To explore the cichlids' genetic history in more detail, Seehausen and postdocs Matt McGee, Joana Meier, and David Marques have now sequenced 450 whole cichlid genomes, representing many varieties of 150 species from the area's lakes, and from the Congo, Upper Nile, and other nearby watersheds. Clues in the genomes suggest multiple episodes of mixing took place. Periods of drying have repeatedly caused Lake Victoria to disappear, and Seehausen and his team propose that fish in the remaining waterways evolved independently until wetter periods reunited them. This "fission-fusion-fission" process restored genetic diversity each time.
About 15,000 years ago, three groups of fish, themselves products of the ancient hybridizations, came together in Lake Victoria as it filled again. Their ancestry provided the "standing variation" that natural selection could pick from to help the fish adapt to a vast range of niches, producing the cichlid bounty seen today. "Hybridization may turn out to be the most powerful engine of new species and new adaptations," Seehausen says.

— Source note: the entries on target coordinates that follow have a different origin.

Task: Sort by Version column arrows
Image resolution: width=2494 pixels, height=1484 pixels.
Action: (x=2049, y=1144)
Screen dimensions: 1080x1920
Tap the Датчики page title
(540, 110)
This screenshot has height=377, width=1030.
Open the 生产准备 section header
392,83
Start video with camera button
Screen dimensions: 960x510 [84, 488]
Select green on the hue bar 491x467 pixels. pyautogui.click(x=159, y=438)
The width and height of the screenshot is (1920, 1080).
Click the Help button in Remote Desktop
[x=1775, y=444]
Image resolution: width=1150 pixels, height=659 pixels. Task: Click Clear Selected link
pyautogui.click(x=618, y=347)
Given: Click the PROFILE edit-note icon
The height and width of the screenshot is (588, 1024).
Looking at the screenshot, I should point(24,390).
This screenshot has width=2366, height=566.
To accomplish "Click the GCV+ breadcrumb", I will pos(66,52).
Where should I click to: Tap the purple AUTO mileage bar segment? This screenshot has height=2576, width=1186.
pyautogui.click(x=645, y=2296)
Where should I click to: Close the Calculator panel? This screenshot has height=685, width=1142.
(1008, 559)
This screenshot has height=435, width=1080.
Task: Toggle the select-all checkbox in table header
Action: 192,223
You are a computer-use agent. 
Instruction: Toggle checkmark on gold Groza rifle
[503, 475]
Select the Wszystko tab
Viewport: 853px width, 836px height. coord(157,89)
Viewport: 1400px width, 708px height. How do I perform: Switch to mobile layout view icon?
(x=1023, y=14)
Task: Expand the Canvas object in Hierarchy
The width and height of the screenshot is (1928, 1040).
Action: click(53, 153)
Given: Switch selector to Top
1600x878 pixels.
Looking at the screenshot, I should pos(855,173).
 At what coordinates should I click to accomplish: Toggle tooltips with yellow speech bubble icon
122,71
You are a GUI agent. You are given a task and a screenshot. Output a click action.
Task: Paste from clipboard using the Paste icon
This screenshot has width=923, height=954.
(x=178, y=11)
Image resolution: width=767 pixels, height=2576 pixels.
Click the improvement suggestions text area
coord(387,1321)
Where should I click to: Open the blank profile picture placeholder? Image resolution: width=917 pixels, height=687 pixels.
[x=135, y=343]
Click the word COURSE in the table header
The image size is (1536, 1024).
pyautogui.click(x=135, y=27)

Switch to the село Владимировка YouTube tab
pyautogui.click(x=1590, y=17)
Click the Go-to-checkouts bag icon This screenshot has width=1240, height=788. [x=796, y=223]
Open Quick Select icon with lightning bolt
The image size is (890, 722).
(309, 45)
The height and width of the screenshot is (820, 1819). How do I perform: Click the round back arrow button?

"It's mind-blowing," says Dolph Schluter, an evolutionary biologist at The University of British Columbia in Vancouver, Canada. "All the variation required for speciation is already there" in the hybrids.
Studies of other species also suggest standing variation can speed evolution. Biologists trying to understand how marine stickle-backs adapted so quickly to living in freshwater have discovered that a crucial gene variant was already present—in low percentages—in the fishes' marine ancestors. At the meeting, researchers offered similar stories of standing variation jump-starting diversification, for example enabling long-winged beetles to evolve into short-winged ones on the Galápagos Islands. "I've never seen so many talks where you have evidence that genes are borrowed from old variation and further evolution is somehow facilitated by that," Schluter says.
Andrew Hendry, an evolutionary biologist at McGill University in Montreal, Canada, cautions colleagues not to completely dismiss new mutations in rapid species diversification: "What's not clear to me is whether [the role of ancient hybridization] is a general phenomenon," he says.
Regardless, "The implications for conservation are blaring," says Oliver Ryder, who heads conservation genetics efforts at the San Diego Zoo in California. Endangered species are currently managed as reproductively isolated units, and conservationists are reluctant to bolster populations by breeding the threatened animal with related species or populations. Eight years ago, however, a controversial program that mated Florida panthers with Texas cougars helped rescue the former from extinction. Studies such as Seehausen's, says Ryder, suggest that in the long run, hybridization is important to preserving a species's evolutionary potential.